● Given data
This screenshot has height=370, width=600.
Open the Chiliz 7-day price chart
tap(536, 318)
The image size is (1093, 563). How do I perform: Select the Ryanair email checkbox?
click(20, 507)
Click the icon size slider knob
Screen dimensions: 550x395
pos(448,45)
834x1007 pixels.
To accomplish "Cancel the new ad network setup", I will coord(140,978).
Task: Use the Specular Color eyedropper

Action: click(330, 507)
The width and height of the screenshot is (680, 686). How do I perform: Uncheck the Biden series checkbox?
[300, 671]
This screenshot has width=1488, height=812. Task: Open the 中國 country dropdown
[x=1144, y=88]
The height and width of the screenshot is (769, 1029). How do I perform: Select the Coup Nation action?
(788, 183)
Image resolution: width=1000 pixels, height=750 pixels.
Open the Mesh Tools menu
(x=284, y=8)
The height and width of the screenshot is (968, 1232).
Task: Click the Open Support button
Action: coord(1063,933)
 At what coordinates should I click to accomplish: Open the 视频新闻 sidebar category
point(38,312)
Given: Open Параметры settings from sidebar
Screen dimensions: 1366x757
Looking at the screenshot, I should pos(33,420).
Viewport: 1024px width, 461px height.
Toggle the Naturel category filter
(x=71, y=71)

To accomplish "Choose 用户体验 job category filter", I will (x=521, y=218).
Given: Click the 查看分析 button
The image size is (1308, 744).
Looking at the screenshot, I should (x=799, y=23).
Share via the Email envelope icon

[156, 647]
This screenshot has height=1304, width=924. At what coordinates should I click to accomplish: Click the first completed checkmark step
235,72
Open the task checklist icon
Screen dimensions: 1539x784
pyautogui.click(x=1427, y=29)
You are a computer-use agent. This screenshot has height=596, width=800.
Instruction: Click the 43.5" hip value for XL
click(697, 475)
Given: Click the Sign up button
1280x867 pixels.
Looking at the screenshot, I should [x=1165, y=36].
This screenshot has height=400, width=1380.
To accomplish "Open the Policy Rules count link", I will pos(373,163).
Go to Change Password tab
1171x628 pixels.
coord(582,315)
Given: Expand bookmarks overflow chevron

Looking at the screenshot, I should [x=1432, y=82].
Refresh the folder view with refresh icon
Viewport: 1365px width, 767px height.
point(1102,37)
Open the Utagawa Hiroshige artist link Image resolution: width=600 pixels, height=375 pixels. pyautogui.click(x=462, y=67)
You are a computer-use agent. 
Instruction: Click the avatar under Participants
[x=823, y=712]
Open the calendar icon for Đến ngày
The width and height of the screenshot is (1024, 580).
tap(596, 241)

● Given task
Please convert the entries above into a Markdown table with the columns Row and Line. Put each nonblank line in its own row, numbered in order, and leave out blank lines.

● Result
| Row | Line |
|---|---|
| 1 | This screenshot has height=370, width=600. |
| 2 | Open the Chiliz 7-day price chart |
| 3 | tap(536, 318) |
| 4 | The image size is (1093, 563). How do I perform: Select the Ryanair email checkbox? |
| 5 | click(20, 507) |
| 6 | Click the icon size slider knob |
| 7 | Screen dimensions: 550x395 |
| 8 | pos(448,45) |
| 9 | 834x1007 pixels. |
| 10 | To accomplish "Cancel the new ad network setup", I will coord(140,978). |
| 11 | Task: Use the Specular Color eyedropper |
| 12 | Action: click(330, 507) |
| 13 | The width and height of the screenshot is (680, 686). How do I perform: Uncheck the Biden series checkbox? |
| 14 | [300, 671] |
| 15 | This screenshot has width=1488, height=812. Task: Open the 中國 country dropdown |
| 16 | [x=1144, y=88] |
| 17 | The height and width of the screenshot is (769, 1029). How do I perform: Select the Coup Nation action? |
| 18 | (788, 183) |
| 19 | Image resolution: width=1000 pixels, height=750 pixels. |
| 20 | Open the Mesh Tools menu |
| 21 | (x=284, y=8) |
| 22 | The height and width of the screenshot is (968, 1232). |
| 23 | Task: Click the Open Support button |
| 24 | Action: coord(1063,933) |
| 25 |  At what coordinates should I click to accomplish: Open the 视频新闻 sidebar category |
| 26 | point(38,312) |
| 27 | Given: Open Параметры settings from sidebar |
| 28 | Screen dimensions: 1366x757 |
| 29 | Looking at the screenshot, I should pos(33,420). |
| 30 | Viewport: 1024px width, 461px height. |
| 31 | Toggle the Naturel category filter |
| 32 | (x=71, y=71) |
| 33 | To accomplish "Choose 用户体验 job category filter", I will (x=521, y=218). |
| 34 | Given: Click the 查看分析 button |
| 35 | The image size is (1308, 744). |
| 36 | Looking at the screenshot, I should (x=799, y=23). |
| 37 | Share via the Email envelope icon |
| 38 | [156, 647] |
| 39 | This screenshot has height=1304, width=924. At what coordinates should I click to accomplish: Click the first completed checkmark step |
| 40 | 235,72 |
| 41 | Open the task checklist icon |
| 42 | Screen dimensions: 1539x784 |
| 43 | pyautogui.click(x=1427, y=29) |
| 44 | You are a computer-use agent. This screenshot has height=596, width=800. |
| 45 | Instruction: Click the 43.5" hip value for XL |
| 46 | click(697, 475) |
| 47 | Given: Click the Sign up button |
| 48 | 1280x867 pixels. |
| 49 | Looking at the screenshot, I should [x=1165, y=36]. |
| 50 | This screenshot has height=400, width=1380. |
| 51 | To accomplish "Open the Policy Rules count link", I will pos(373,163). |
| 52 | Go to Change Password tab |
| 53 | 1171x628 pixels. |
| 54 | coord(582,315) |
| 55 | Given: Expand bookmarks overflow chevron |
| 56 | Looking at the screenshot, I should [x=1432, y=82]. |
| 57 | Refresh the folder view with refresh icon |
| 58 | Viewport: 1365px width, 767px height. |
| 59 | point(1102,37) |
| 60 | Open the Utagawa Hiroshige artist link Image resolution: width=600 pixels, height=375 pixels. pyautogui.click(x=462, y=67) |
| 61 | You are a computer-use agent.  |
| 62 | Instruction: Click the avatar under Participants |
| 63 | [x=823, y=712] |
| 64 | Open the calendar icon for Đến ngày |
| 65 | The width and height of the screenshot is (1024, 580). |
| 66 | tap(596, 241) |